By University | By Year

Ladd, Michelle R.. "Sometimes a Cigar. . . : Literature and the American Experience of Modernity," Cultural Studies, Claremont Graduate University, December 2006. Advisor: Cristanne Miller

      This dissertation uses the symbolic structure of the cigar in American literature between 1880 and 1930 to illuminate the paradoxes and anxieties of modernization in the United States.  Because the cigar embodies the very ambivalence of modernity—symbolizing as it does modern genteel authority even as it quite literally bears the stamp of its exotic places of origin and the Otherness involved in its production—it provides an excellent lens for viewing concerns about social changes and their effects on perceptions of individuality, equality, democracy, labor, experience and pleasure.  In late-nineteenth century American culture, the cigar symbolized not only the imagined natural Other, but also the processes of objectification required for modern subject formation.  Novels of this period develop characters who strive to forge and maintain their own identities, and to have those identities recognized by others throught the objects they deploy in higly specific material contexts.  To varying degrees, each novel points to specifically modern contingent relationships, mediated or reflected by the cigar: independent individual and bourgeois social authority; healthy citizen and degenerate “alien”; powerful nation-state and far-flung empire; autonomous subject and commodified object.

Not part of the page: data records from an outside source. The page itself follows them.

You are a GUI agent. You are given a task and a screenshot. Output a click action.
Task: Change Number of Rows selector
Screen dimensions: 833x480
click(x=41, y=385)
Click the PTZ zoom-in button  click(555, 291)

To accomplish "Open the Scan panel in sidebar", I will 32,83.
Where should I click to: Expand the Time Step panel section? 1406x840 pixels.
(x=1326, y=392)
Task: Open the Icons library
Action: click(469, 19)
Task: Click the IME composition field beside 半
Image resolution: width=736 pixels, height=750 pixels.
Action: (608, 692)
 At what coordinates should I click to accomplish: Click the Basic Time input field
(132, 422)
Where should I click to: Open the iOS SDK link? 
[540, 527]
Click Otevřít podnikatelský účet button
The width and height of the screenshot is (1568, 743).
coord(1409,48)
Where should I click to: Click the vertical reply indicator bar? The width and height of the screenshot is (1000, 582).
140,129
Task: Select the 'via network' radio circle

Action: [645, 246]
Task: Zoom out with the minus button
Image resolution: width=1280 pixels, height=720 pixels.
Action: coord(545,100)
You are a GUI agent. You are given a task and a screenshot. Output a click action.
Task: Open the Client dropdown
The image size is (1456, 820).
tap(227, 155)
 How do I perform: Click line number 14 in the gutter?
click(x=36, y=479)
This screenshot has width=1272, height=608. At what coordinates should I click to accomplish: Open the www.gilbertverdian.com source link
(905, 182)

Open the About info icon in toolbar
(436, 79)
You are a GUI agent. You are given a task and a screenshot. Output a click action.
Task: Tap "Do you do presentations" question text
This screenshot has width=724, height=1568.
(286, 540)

      These relationships point to the intersections of literary and cultural production, social history, and the manufacture and marketing of cigars.  As objects meant to be enjoyed on nearly every sensory level, yet ultimately smoked out of existence, cigars perfectly emblematize the contradictions of modernity.  Though cigars offer fleeting pleasure, the end of which is always waste, they always also mark the weighty pursuit of self-motivated autonomy fundamental to American identity.  Cigars, then, are neither permanent nor completely evanescent.  Their presence lingers in ephemera, in cultural lore, and in cigar butts that litter the novels that move American literature from realism to naturalism to modernism at the turn of the twentieth century.